I went to Wikipedia first, but humorously they didn’t have it all—at least not on the pages I looked at. They did have one list which had the larger countries of East Africa, and I could have gone country by country and found it. But instead I turned to another search engine that is less known, but still quite valuable when it comes to data—“Wolfram Alpha.” Simply going there, typing in “list of land areas in East Africa” gave me what I needed to know. (On the Land Area Rankings, if you click “More” it goes into more and more detail, presenting more and more countries.)
I’m pretty sure Wolfram Alpha will also have other things. (For example I just tried “income per person in East Africa”). I didn’t get income per person in the end, but I did get “national income” rankings. I need to check and see just what the definition of “national income” is, but if it’s anything like total aggregate income per person, all one would need to do is divide by the population to get the per capita figure.
So there it is. Context is important. (East Africa will be in 2025 the most densely populated region of Africa, the most populous region in Africa, and the 2nd most populous in the world—while still one of the poorest. This is context.) This context is valuable for at least two reasons:
- People don’t listen to an evangelist when they’re hungry (well, at least I don’t).
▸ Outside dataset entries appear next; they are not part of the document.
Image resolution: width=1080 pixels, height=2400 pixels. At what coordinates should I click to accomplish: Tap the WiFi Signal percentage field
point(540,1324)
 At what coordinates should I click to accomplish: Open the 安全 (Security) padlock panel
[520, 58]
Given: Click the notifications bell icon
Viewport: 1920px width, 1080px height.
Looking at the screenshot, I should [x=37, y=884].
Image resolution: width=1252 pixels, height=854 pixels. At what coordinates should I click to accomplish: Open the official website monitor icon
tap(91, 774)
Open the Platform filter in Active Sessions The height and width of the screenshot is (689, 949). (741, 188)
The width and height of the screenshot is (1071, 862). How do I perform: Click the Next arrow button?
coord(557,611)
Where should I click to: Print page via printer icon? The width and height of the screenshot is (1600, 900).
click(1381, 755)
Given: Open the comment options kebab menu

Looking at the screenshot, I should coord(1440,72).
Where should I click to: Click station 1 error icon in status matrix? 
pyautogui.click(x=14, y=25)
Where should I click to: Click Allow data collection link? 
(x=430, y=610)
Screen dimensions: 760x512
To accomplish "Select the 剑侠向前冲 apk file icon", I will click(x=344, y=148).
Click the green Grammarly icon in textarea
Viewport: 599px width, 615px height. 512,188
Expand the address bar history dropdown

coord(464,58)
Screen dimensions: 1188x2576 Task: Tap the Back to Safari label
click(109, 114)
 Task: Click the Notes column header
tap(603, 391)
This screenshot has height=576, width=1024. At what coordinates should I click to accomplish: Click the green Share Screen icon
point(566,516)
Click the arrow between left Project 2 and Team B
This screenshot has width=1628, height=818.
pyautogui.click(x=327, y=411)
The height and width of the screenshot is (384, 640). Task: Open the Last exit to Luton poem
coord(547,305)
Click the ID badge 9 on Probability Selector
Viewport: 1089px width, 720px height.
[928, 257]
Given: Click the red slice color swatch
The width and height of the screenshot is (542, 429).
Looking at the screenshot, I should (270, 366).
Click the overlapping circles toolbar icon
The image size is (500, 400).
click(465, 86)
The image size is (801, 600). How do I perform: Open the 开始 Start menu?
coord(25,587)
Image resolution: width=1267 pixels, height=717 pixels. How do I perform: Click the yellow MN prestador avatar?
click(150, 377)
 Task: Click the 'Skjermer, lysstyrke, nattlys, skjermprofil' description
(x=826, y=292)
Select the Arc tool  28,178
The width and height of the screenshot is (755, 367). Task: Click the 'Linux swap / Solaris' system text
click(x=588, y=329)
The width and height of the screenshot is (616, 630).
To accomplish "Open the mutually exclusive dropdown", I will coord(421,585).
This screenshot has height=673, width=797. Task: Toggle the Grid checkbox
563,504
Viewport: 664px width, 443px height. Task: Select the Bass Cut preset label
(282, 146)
They need to spend time each day finding food.
- There aren’t mass movements to Christ where choosing Christ means that their family loses access to the social networks through which they get food and employment.
- The best evangelist to a pastoralist may not be someone from the farming community with which they have fought for years.
- Some of the persecution going on in this area between Muslims and Christians may have nothing to do with religion and everything to do with who gets access to the land.